In a highly unusual move, Indian police have indicted an Indian Army officer who accused him of calling the killing of three civilians in Kashmir in July a fake gunfight. Giving.
An extraordinary independent investigation into the unusual killings and looting in the troubled region has revealed that an Indian military officer, Capt. Bhupinder Singh, who used the alias Major Bashir Khan, along with two of his informants, kidnapped three local laborers. Had conspired. It said they killed the men, placed illegal weapons on the bodies and called them “hard terrorists”.
They deliberately and deliberately chose not to follow the SOPs [standard operating procedures]Received a police investigation, which lasted several months.
“After stripping them of their identities, they applied illegally obtained weapons and materials to their bodies and declared them terrorists in the possession of stores such as Jang,” he said.
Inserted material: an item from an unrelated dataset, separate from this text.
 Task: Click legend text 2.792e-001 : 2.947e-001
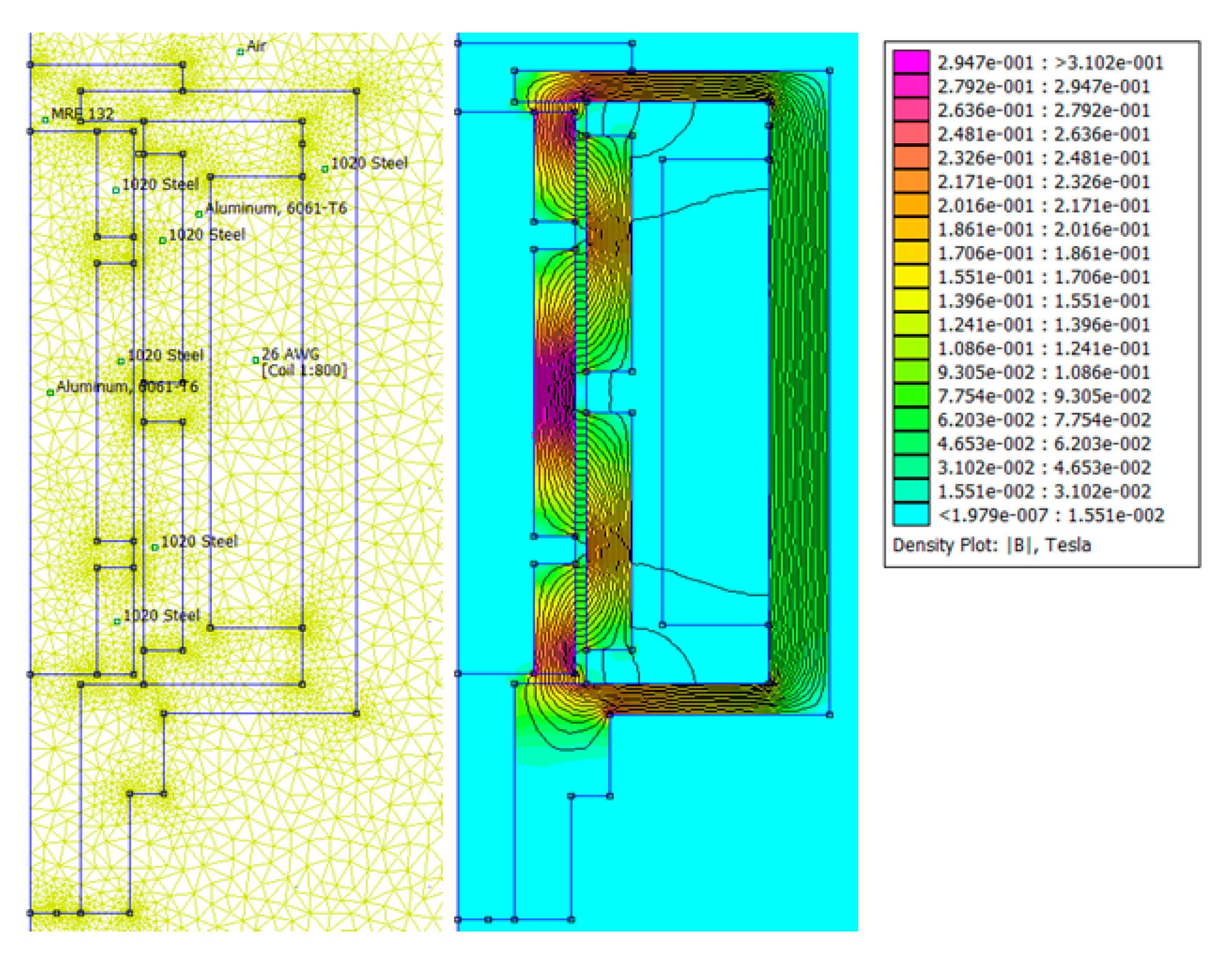[1044, 86]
Police said the accused officer deliberately provided false information to colleagues and elders.
The three civilians killed included 16-year-old Abrar Ahmed and a 25-year-old man who was the father of a 15-month-old son.
The accused officer was part of the 62 Rashtriya Rifles, a branch of the Indian Army dedicated to counter-insurgency operations in Kashmir. Now he faces a test.
For decades, the Himalayan state has been a point of contention between India and Pakistan, which has fought three wars for complete territorial control. Last year, the Indian government revoked Kashmir’s limited sovereignty, brought the state under full control of the central government, and imposed a paralyzed crackdown on civilians.
Allegations of human rights abuses and extrajudicial killings of civilians have plagued Kashmir for decades as Indian security agencies try to quell the ongoing insurgency, which is a pledge of allegiance to Pakistan. Indian officers stationed in Kashmir are rewarded either in the form of medals and promotions or up to Rs. 1.25 million (12 12,600) for killing militants.
Allegations of pursuing the alleged militant’s murder are rare for police or military investigations, and justice is rarely provided to families who claim wrongful murder.
The incident took place this summer in Shopian in south Kashmir, a key apple-growing district that has been the scene of an exchange of fire between Indian security forces and insurgents.
The army initially claimed that three “hardline terrorists” were killed in an exchange of fire during a search operation in the village of Amshipura. He said the militants were hiding in a “lonely house cow in the garden”.
However, the military version began to unfold when the families of three missing persons from a remote village in Rajouri District lodged a complaint with the police, and local activists expressed concern on social media.
Gutar Ahmed, a social worker and neighbor of the three slain civilians, said it took his family nearly a month to realize they were missing, and on August 10 they only reported the missing to the police.
Ahmed then posted pictures of the three workers online, saying he felt his neighbors had wrongly killed the army.
“We took up the matter with every authority and finally DNA sampling was ordered which took two months to match,” he said. days After 73 days, we were allowed to exhume the bodies and take them back to our village.
“The way things are going from the beginning, we hope there will be justice.”
This is not the first case. There was a fierce exchange of fire in 2010 in which army officers killed three civilians and evacuated them as insurgents staged months of mass protests that resulted in more than 100 casualties by police and paramilitary forces. Civilians were killed.
In 2016, police and paramilitary forces were accused of using disproportionate force to quell large-scale protests in the area – sparked by the assassination of a prominent militant commander – who Hundreds of young men and women were blinded by the iron pellets.
The Indian military says it is conducting a separate investigation into the Shopian massacre. “The concerned authorities are examining the evidence in consultation with legal advisers in this regard,” said Col Rajesh Kalia, spokesperson for the Army based in Occupied Kashmir. Kalia said the army was “committed to ethical conduct”.
It has not been decided whether the accused army officer will be tried in a criminal court or in a military court.